Most RAG architectures treat the vector database as the knowledge base. I did the opposite: plain markdown files are the source of truth, and the vector index is a disposable cache that can be rebuilt at any time. Here's why, and how it plays out in practice.
The typical RAG setup looks like this: content goes into a chunking pipeline, gets embedded, and lands in a vector store. The vector store is the knowledge base. If you want to inspect what the system "knows," you query the vector DB. If you want to edit knowledge, you re-embed and upsert.
This works until it doesn't. Switching embedding models means re-embedding everything.

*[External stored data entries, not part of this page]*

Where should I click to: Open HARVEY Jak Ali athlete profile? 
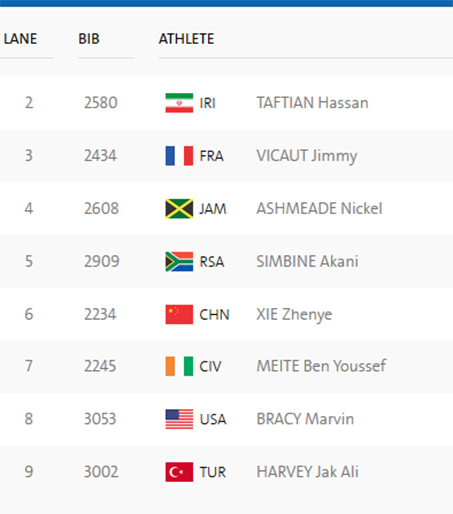(x=307, y=472)
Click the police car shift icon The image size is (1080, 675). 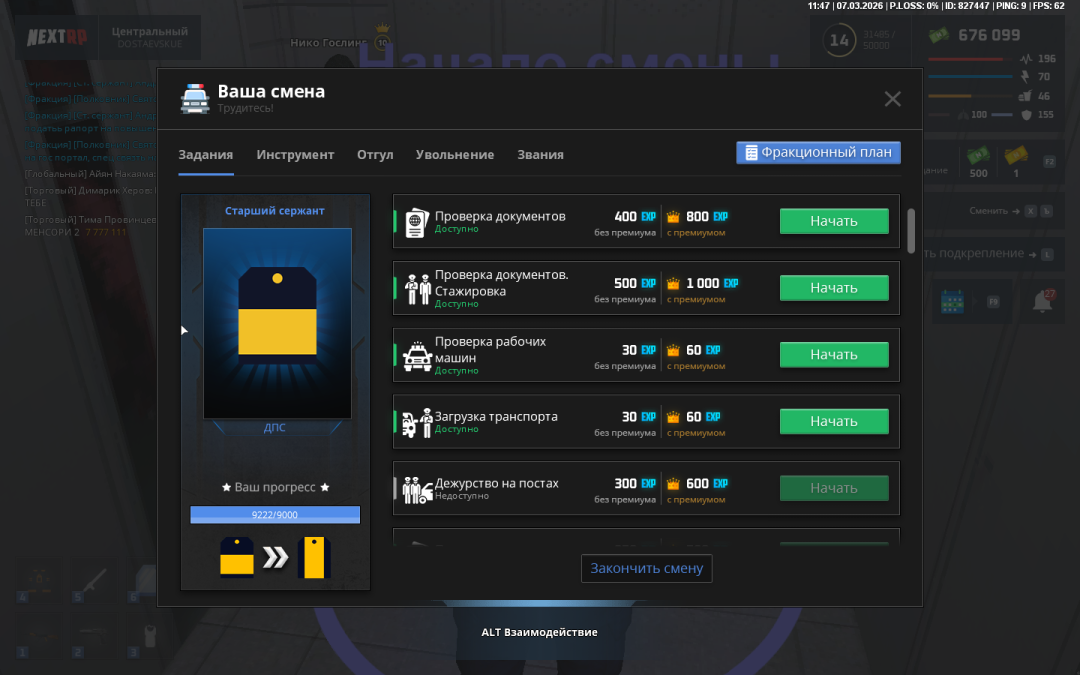(x=195, y=98)
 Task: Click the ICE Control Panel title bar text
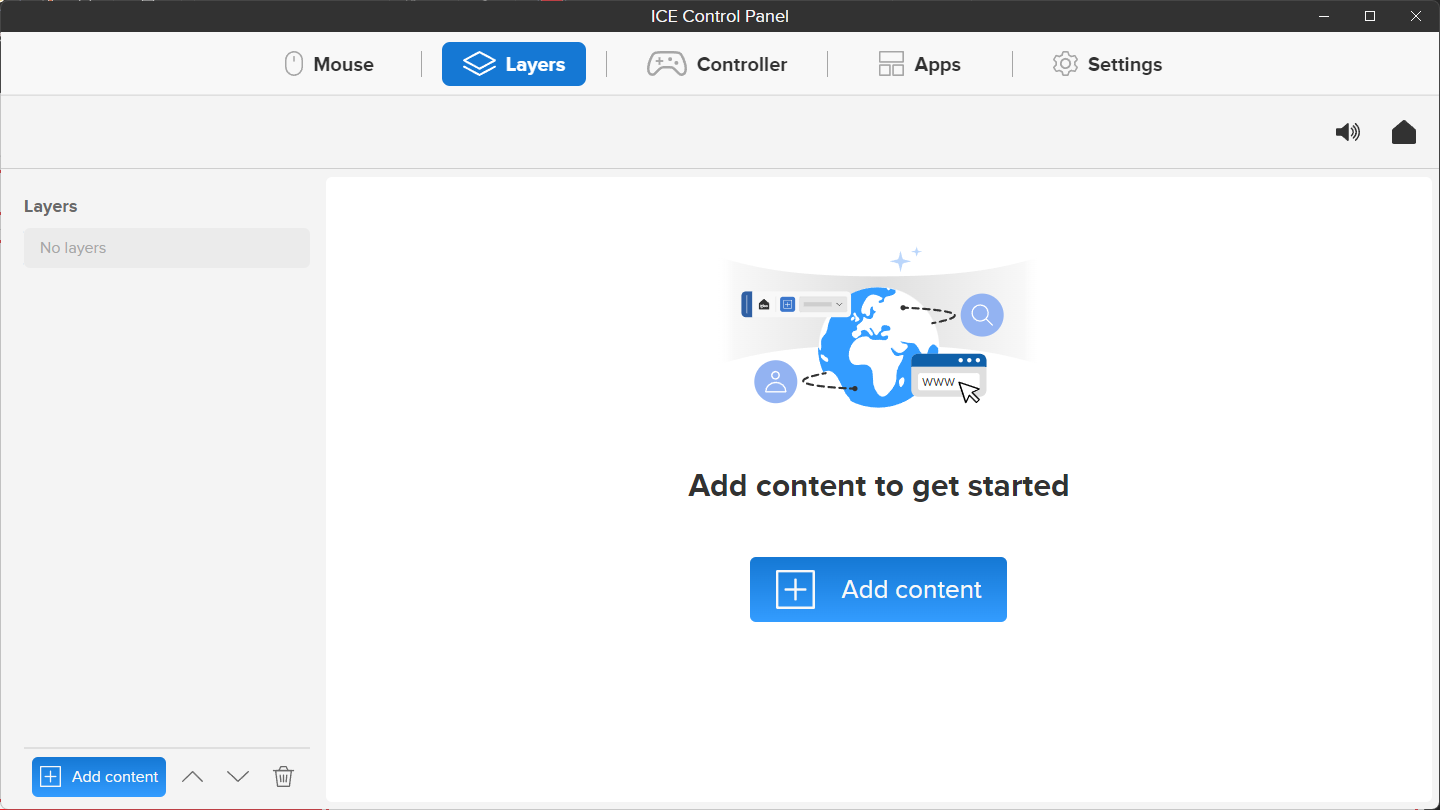[720, 16]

Debugging bad retrieval means reverse-engineering what chunks exist and how they were split. Migrating between vector databases means exporting opaque binary blobs. The vector store becomes a roach motel: data goes in, but getting it out in a useful form is painful.
In homeclaw (an open-source AI household assistant), I inverted this. The write path is a plain file append. The vector index is derived.
When the agent saves a memory, it appends a timestamped line to a markdown file. That's it. No embeddings, no async pipeline, no failure modes beyond disk I/O.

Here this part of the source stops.